--- PROBLEM TO SOLVE ---
Copy the following records verbatim, including every line of each record.

------ DATASET ENTRIES ------

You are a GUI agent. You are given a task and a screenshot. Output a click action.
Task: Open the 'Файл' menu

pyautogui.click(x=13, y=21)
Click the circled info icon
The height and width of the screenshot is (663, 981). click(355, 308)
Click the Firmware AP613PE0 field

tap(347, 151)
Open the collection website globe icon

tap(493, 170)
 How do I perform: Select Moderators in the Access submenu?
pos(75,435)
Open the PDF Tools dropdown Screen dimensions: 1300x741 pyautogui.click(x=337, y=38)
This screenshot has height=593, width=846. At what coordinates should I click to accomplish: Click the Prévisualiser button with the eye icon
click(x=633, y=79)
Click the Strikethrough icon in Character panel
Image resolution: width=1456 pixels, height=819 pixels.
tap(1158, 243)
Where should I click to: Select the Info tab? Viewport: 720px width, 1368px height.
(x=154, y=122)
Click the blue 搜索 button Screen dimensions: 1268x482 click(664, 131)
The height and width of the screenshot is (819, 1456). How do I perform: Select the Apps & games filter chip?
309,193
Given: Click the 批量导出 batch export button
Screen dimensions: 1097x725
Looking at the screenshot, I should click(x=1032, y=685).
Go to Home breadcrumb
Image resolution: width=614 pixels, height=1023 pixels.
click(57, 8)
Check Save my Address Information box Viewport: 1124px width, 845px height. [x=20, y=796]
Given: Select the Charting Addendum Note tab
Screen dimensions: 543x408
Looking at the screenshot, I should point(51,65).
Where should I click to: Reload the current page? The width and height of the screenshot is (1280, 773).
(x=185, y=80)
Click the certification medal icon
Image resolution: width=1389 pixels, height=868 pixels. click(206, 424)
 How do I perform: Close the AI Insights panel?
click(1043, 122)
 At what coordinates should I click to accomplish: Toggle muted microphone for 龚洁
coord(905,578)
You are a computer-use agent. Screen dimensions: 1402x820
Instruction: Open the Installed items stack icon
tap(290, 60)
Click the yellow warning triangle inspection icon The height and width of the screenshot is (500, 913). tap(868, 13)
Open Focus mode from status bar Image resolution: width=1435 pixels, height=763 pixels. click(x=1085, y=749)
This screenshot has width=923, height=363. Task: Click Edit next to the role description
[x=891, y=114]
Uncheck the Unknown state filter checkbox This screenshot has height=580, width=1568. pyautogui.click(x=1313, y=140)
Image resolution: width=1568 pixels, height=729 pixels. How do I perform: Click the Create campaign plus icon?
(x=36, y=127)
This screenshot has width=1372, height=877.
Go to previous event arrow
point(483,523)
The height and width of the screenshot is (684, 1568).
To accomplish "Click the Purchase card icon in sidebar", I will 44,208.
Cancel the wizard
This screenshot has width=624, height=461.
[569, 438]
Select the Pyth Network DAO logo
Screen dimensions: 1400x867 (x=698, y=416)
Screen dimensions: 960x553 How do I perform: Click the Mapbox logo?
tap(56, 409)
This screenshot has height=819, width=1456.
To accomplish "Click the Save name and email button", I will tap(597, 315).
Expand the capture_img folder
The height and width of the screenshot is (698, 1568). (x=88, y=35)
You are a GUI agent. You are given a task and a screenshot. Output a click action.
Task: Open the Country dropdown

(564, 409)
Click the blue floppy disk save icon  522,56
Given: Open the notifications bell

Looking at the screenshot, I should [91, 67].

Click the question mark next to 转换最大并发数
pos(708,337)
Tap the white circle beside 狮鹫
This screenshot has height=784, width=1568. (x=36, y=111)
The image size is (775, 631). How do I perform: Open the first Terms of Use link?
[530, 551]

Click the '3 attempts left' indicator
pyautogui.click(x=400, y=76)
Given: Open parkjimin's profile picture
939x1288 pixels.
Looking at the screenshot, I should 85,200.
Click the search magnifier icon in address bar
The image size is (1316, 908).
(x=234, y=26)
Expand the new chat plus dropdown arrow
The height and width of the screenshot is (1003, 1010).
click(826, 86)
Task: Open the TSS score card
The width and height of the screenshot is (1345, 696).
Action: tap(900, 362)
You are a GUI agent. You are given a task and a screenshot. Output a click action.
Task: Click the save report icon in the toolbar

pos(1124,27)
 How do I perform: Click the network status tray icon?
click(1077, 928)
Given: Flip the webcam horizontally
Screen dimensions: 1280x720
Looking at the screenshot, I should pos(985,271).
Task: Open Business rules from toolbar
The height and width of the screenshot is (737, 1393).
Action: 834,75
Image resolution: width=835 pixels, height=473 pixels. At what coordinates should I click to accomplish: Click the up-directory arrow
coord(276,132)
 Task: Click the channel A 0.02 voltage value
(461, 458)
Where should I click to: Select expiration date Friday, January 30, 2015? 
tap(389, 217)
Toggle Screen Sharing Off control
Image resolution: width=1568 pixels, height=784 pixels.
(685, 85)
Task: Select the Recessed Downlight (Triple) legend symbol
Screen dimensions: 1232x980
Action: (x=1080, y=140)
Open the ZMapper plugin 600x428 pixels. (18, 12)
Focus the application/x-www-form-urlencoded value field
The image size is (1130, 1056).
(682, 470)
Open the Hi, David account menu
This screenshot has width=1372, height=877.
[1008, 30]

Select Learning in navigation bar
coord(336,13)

------

--- FULL RESPONSE ---
You are a GUI agent. You are given a task and a screenshot. Output a click action.
Task: Open the 'Файл' menu

pyautogui.click(x=13, y=21)
Click the circled info icon
The height and width of the screenshot is (663, 981). click(355, 308)
Click the Firmware AP613PE0 field

tap(347, 151)
Open the collection website globe icon

tap(493, 170)
 How do I perform: Select Moderators in the Access submenu?
pos(75,435)
Open the PDF Tools dropdown Screen dimensions: 1300x741 pyautogui.click(x=337, y=38)
This screenshot has height=593, width=846. At what coordinates should I click to accomplish: Click the Prévisualiser button with the eye icon
click(x=633, y=79)
Click the Strikethrough icon in Character panel
Image resolution: width=1456 pixels, height=819 pixels.
tap(1158, 243)
Where should I click to: Select the Info tab? Viewport: 720px width, 1368px height.
(x=154, y=122)
Click the blue 搜索 button Screen dimensions: 1268x482 click(664, 131)
The height and width of the screenshot is (819, 1456). How do I perform: Select the Apps & games filter chip?
309,193
Given: Click the 批量导出 batch export button
Screen dimensions: 1097x725
Looking at the screenshot, I should click(x=1032, y=685).
Go to Home breadcrumb
Image resolution: width=614 pixels, height=1023 pixels.
click(57, 8)
Check Save my Address Information box Viewport: 1124px width, 845px height. [x=20, y=796]
Given: Select the Charting Addendum Note tab
Screen dimensions: 543x408
Looking at the screenshot, I should point(51,65).
Where should I click to: Reload the current page? The width and height of the screenshot is (1280, 773).
(x=185, y=80)
Click the certification medal icon
Image resolution: width=1389 pixels, height=868 pixels. click(206, 424)
 How do I perform: Close the AI Insights panel?
click(1043, 122)
 At what coordinates should I click to accomplish: Toggle muted microphone for 龚洁
coord(905,578)
You are a computer-use agent. Screen dimensions: 1402x820
Instruction: Open the Installed items stack icon
tap(290, 60)
Click the yellow warning triangle inspection icon The height and width of the screenshot is (500, 913). tap(868, 13)
Open Focus mode from status bar Image resolution: width=1435 pixels, height=763 pixels. click(x=1085, y=749)
This screenshot has width=923, height=363. Task: Click Edit next to the role description
[x=891, y=114]
Uncheck the Unknown state filter checkbox This screenshot has height=580, width=1568. pyautogui.click(x=1313, y=140)
Image resolution: width=1568 pixels, height=729 pixels. How do I perform: Click the Create campaign plus icon?
(x=36, y=127)
This screenshot has width=1372, height=877.
Go to previous event arrow
point(483,523)
The height and width of the screenshot is (684, 1568).
To accomplish "Click the Purchase card icon in sidebar", I will 44,208.
Cancel the wizard
This screenshot has width=624, height=461.
[569, 438]
Select the Pyth Network DAO logo
Screen dimensions: 1400x867 (x=698, y=416)
Screen dimensions: 960x553 How do I perform: Click the Mapbox logo?
tap(56, 409)
This screenshot has height=819, width=1456.
To accomplish "Click the Save name and email button", I will tap(597, 315).
Expand the capture_img folder
The height and width of the screenshot is (698, 1568). (x=88, y=35)
You are a GUI agent. You are given a task and a screenshot. Output a click action.
Task: Open the Country dropdown

(564, 409)
Click the blue floppy disk save icon  522,56
Given: Open the notifications bell

Looking at the screenshot, I should [91, 67].

Click the question mark next to 转换最大并发数
pos(708,337)
Tap the white circle beside 狮鹫
This screenshot has height=784, width=1568. (x=36, y=111)
The image size is (775, 631). How do I perform: Open the first Terms of Use link?
[530, 551]

Click the '3 attempts left' indicator
pyautogui.click(x=400, y=76)
Given: Open parkjimin's profile picture
939x1288 pixels.
Looking at the screenshot, I should 85,200.
Click the search magnifier icon in address bar
The image size is (1316, 908).
(x=234, y=26)
Expand the new chat plus dropdown arrow
The height and width of the screenshot is (1003, 1010).
click(826, 86)
Task: Open the TSS score card
The width and height of the screenshot is (1345, 696).
Action: tap(900, 362)
You are a GUI agent. You are given a task and a screenshot. Output a click action.
Task: Click the save report icon in the toolbar

pos(1124,27)
 How do I perform: Click the network status tray icon?
click(1077, 928)
Given: Flip the webcam horizontally
Screen dimensions: 1280x720
Looking at the screenshot, I should pos(985,271).
Task: Open Business rules from toolbar
The height and width of the screenshot is (737, 1393).
Action: 834,75
Image resolution: width=835 pixels, height=473 pixels. At what coordinates should I click to accomplish: Click the up-directory arrow
coord(276,132)
 Task: Click the channel A 0.02 voltage value
(461, 458)
Where should I click to: Select expiration date Friday, January 30, 2015? 
tap(389, 217)
Toggle Screen Sharing Off control
Image resolution: width=1568 pixels, height=784 pixels.
(685, 85)
Task: Select the Recessed Downlight (Triple) legend symbol
Screen dimensions: 1232x980
Action: (x=1080, y=140)
Open the ZMapper plugin 600x428 pixels. (18, 12)
Focus the application/x-www-form-urlencoded value field
The image size is (1130, 1056).
(682, 470)
Open the Hi, David account menu
This screenshot has width=1372, height=877.
[1008, 30]

Select Learning in navigation bar
coord(336,13)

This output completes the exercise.